The lawsuit, which was filed Tuesday in Massachusetts, accuses Vistaprint of attacking the couple because they’re gay by replacing their wedding program order with the “hateful, discriminatory” pamphlets.
“Our goal is to hold Vistaprint accountable for the harm they have caused, to give a voice to others who may have been similarly victimized, to help prevent this from happening to someone else and to send a message that there will be consequences for acts of hate perpetrated against others,” the couple, who got married in Pennsylvania in September, said in a statement.
Vistaprint has a regional headquarters in Massachusetts.
The company released a statement to WBZ-TV saying in part, “We want to say how incredibly saddened we are to hear this story. To know that any person could be treated in such a way especially during a time that should be filled with joy is extremely disheartening…We have never been more disappointed to let a customer down.”
They also said they would be launching an investigation into how the ordeal occurred and have begun discussing ways to better support diversity and the LGBTQ community within the company and outwardly.
We share in this couple’s outrage. Vistaprint in no way condones – and does not tolerate – discrimination against any of our customers based on their race, religion, gender or sexual orientation.

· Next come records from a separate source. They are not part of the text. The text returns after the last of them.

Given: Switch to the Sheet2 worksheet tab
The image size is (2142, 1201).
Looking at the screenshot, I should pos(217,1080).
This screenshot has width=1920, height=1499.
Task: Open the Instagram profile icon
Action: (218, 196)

The lawsuit says the pamphlets received by the couple on the eve of their wedding included phrases such as “fight against Satan’s temptation and pursue what is good” and “do not set on the path of the wicked or walk in the way of evildoers.” The couple, who lives in Australia, says the pamphlets were designed to intimidate and threaten them.
David Gottlieb, an attorney for the couple, said they did not complain to Vistaprint at the time of their wedding because they had to scramble to print their own programs in time for the ceremony. Gottlieb said they hope that their lawsuit will bring public attention to the issue to ensure others don’t receive the same treatment.
The lawsuit, which seeks unspecified damages, accuses Vistaprint of discriminating against the couple because they’re gay and breaching a contract for not delivering the programs they ordered.